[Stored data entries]
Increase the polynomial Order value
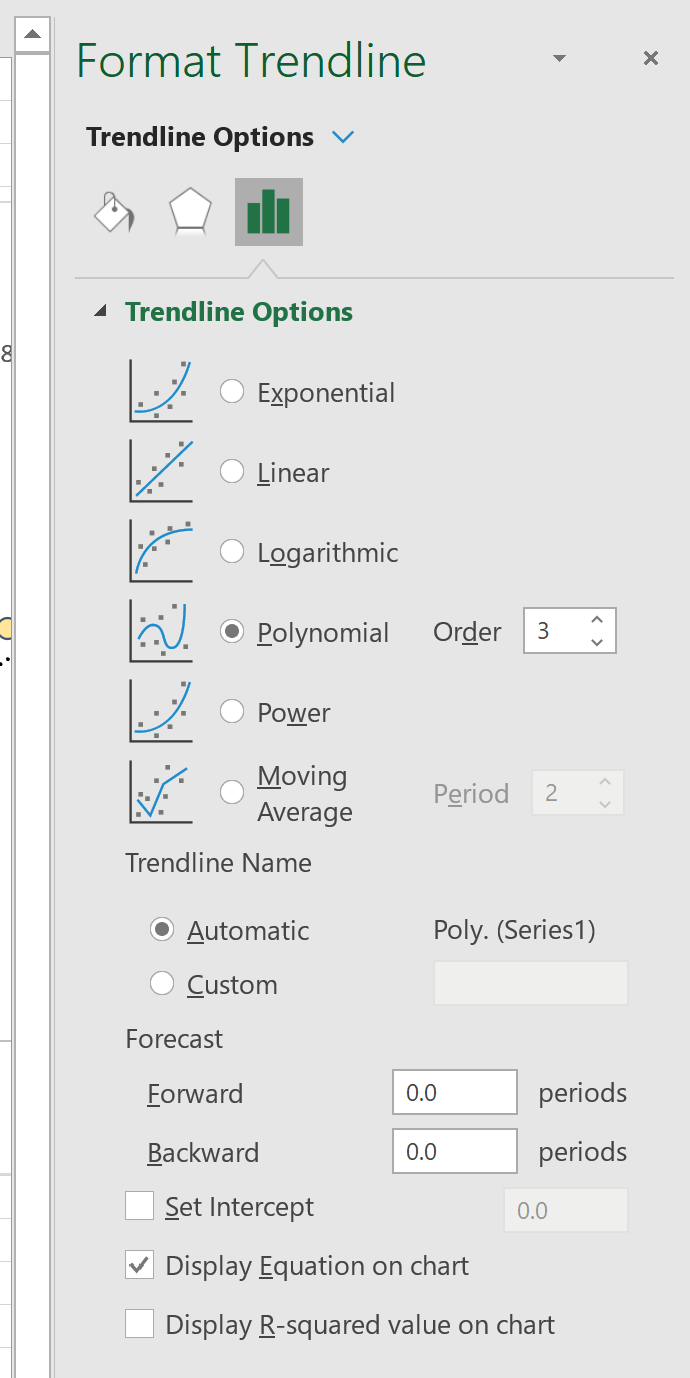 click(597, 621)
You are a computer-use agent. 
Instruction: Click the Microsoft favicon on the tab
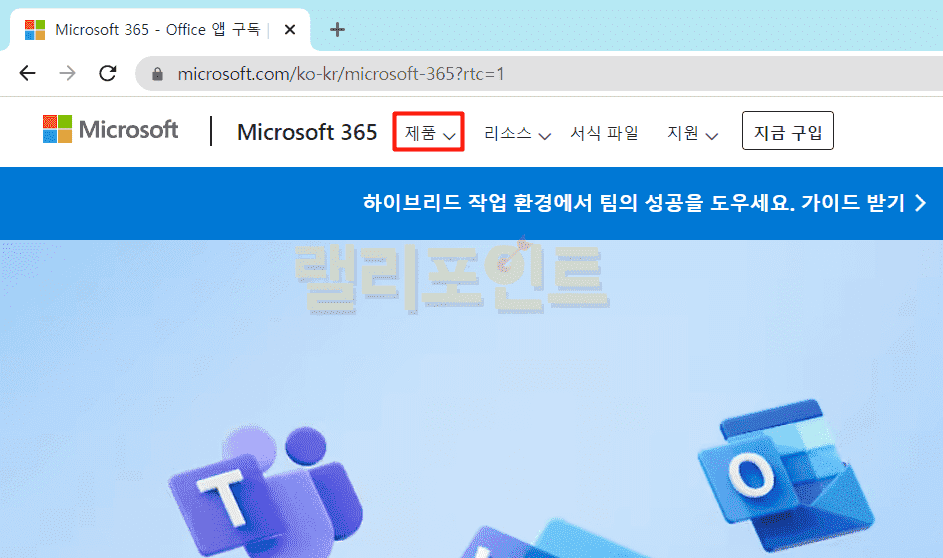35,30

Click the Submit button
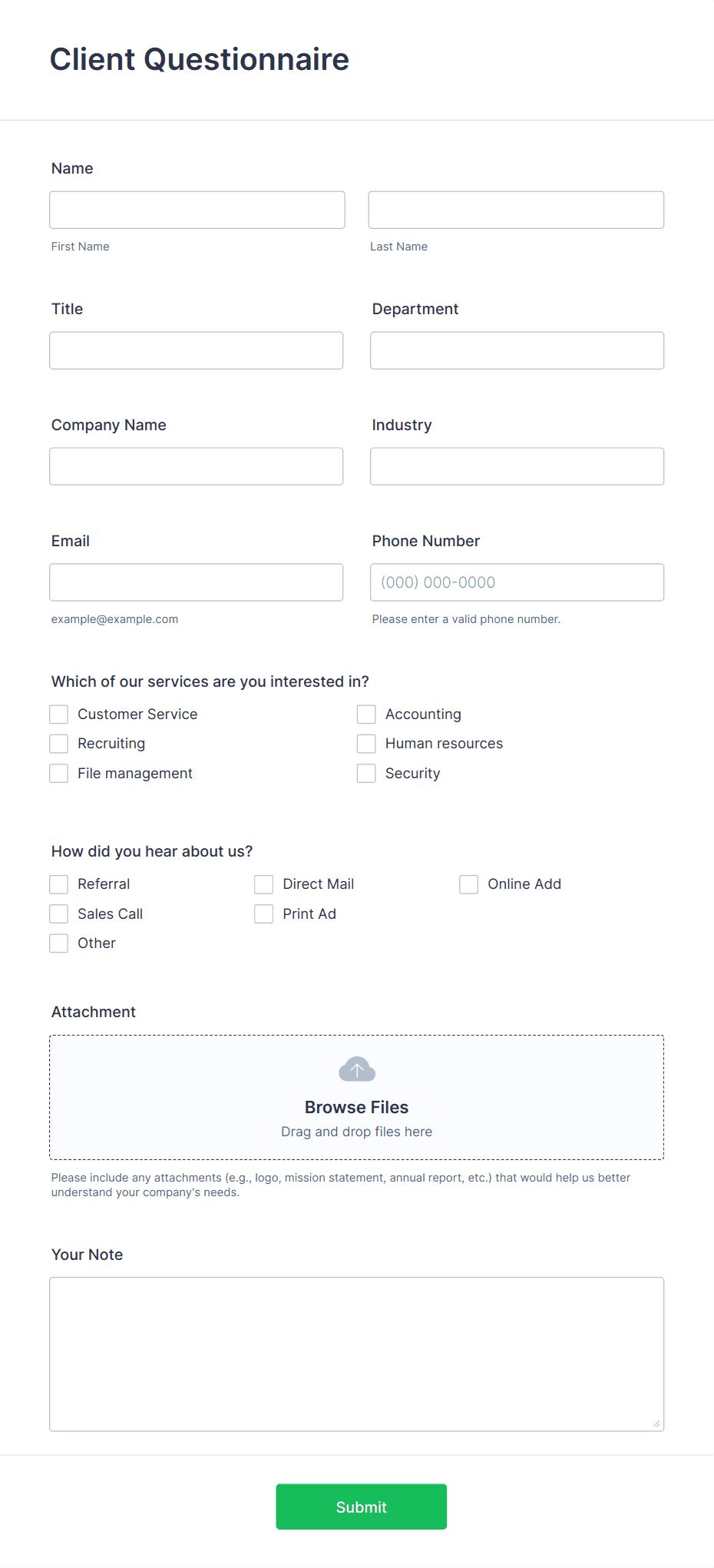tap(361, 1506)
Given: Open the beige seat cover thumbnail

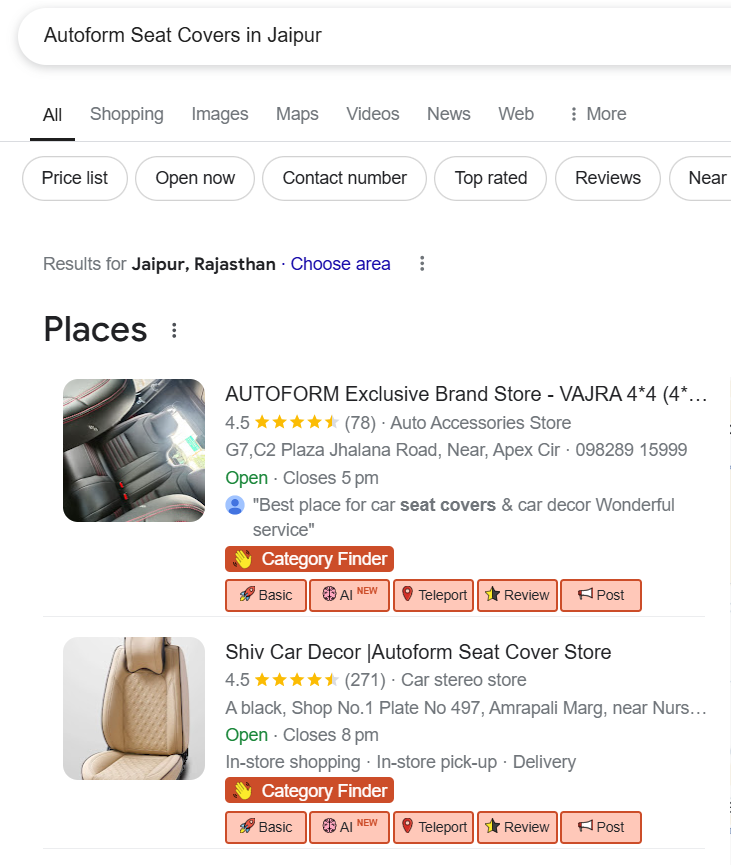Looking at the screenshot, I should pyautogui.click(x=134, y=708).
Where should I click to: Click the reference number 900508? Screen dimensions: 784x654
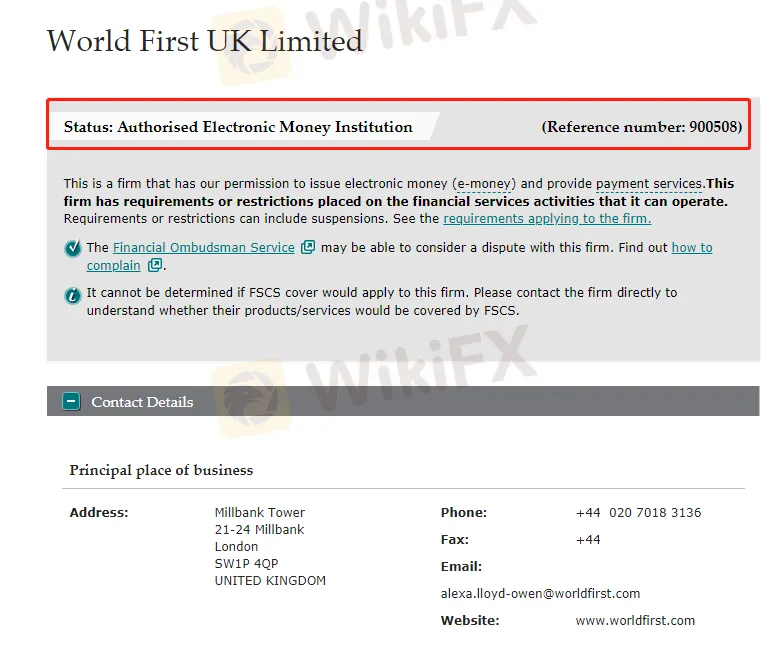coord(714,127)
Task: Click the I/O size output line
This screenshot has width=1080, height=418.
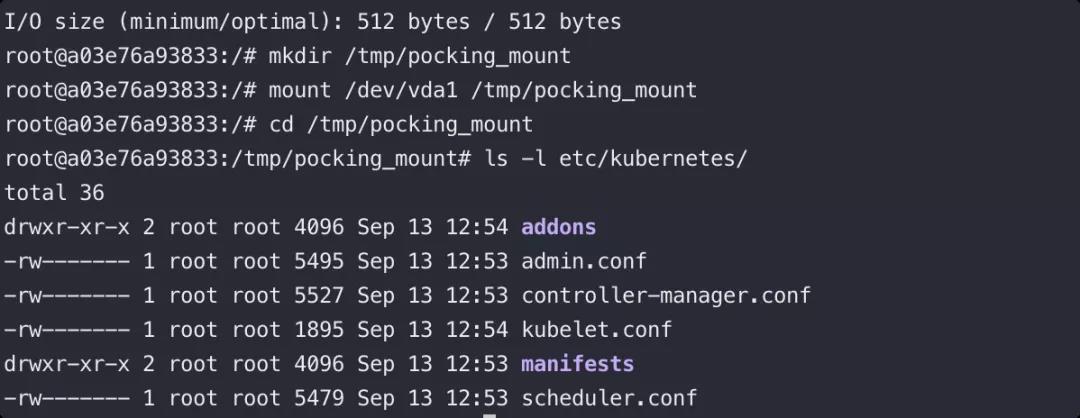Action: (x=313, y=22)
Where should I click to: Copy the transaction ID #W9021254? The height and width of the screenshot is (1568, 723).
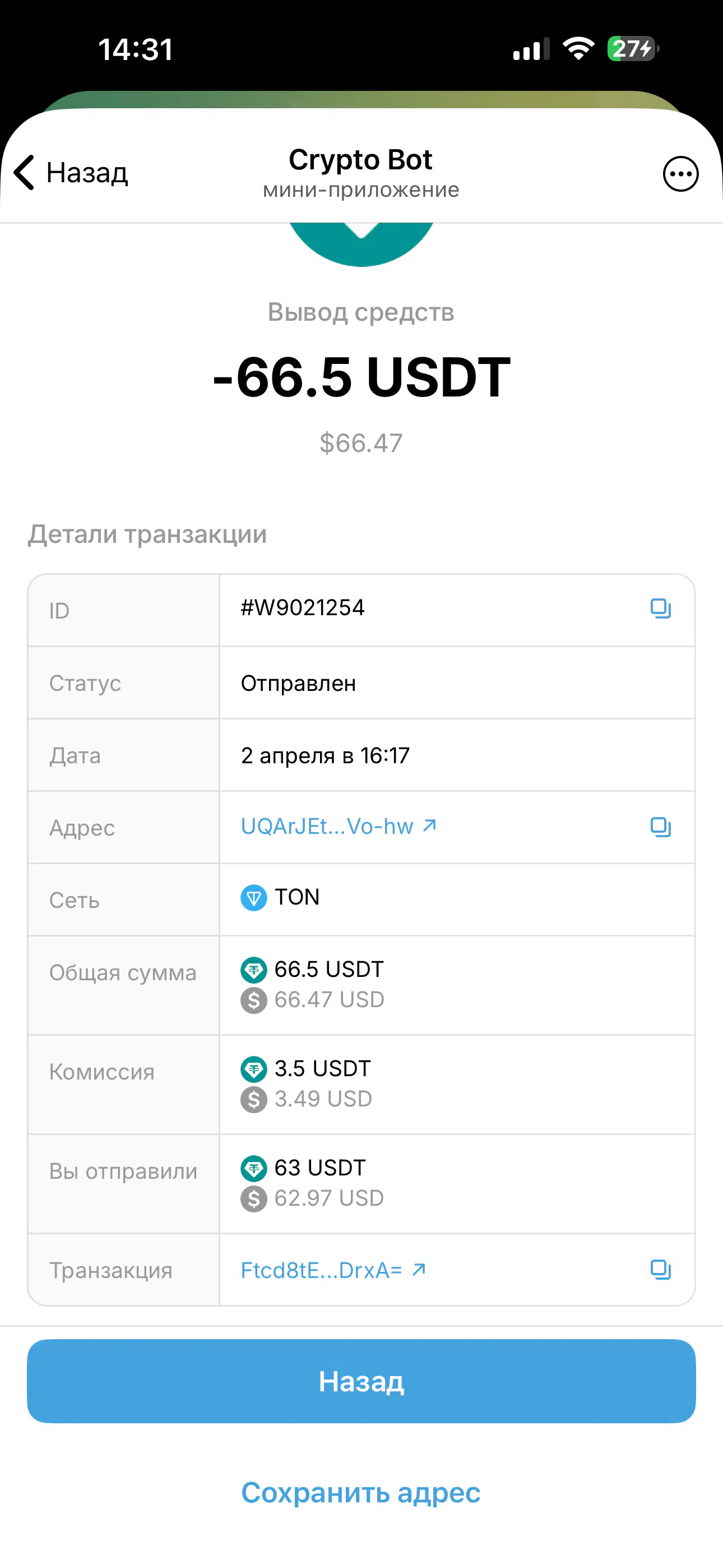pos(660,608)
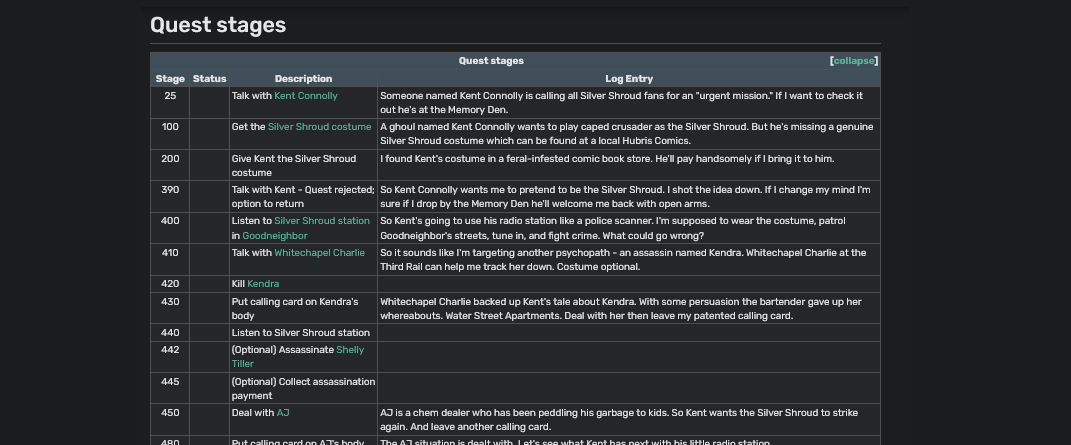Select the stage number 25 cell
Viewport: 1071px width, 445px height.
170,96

Activity
Return the line containing "Task: Click the I/O size output line" and every line after it through the end of the records above, exactly and nothing else, but not the pictures.

Solution to this exercise
Task: Click the I/O size output line
This screenshot has width=1080, height=418.
Action: (x=313, y=22)
Where should I click to: Copy the transaction ID #W9021254? The height and width of the screenshot is (1568, 723).
pos(660,608)
Select the stage number 25 cell
Viewport: 1071px width, 445px height.
170,96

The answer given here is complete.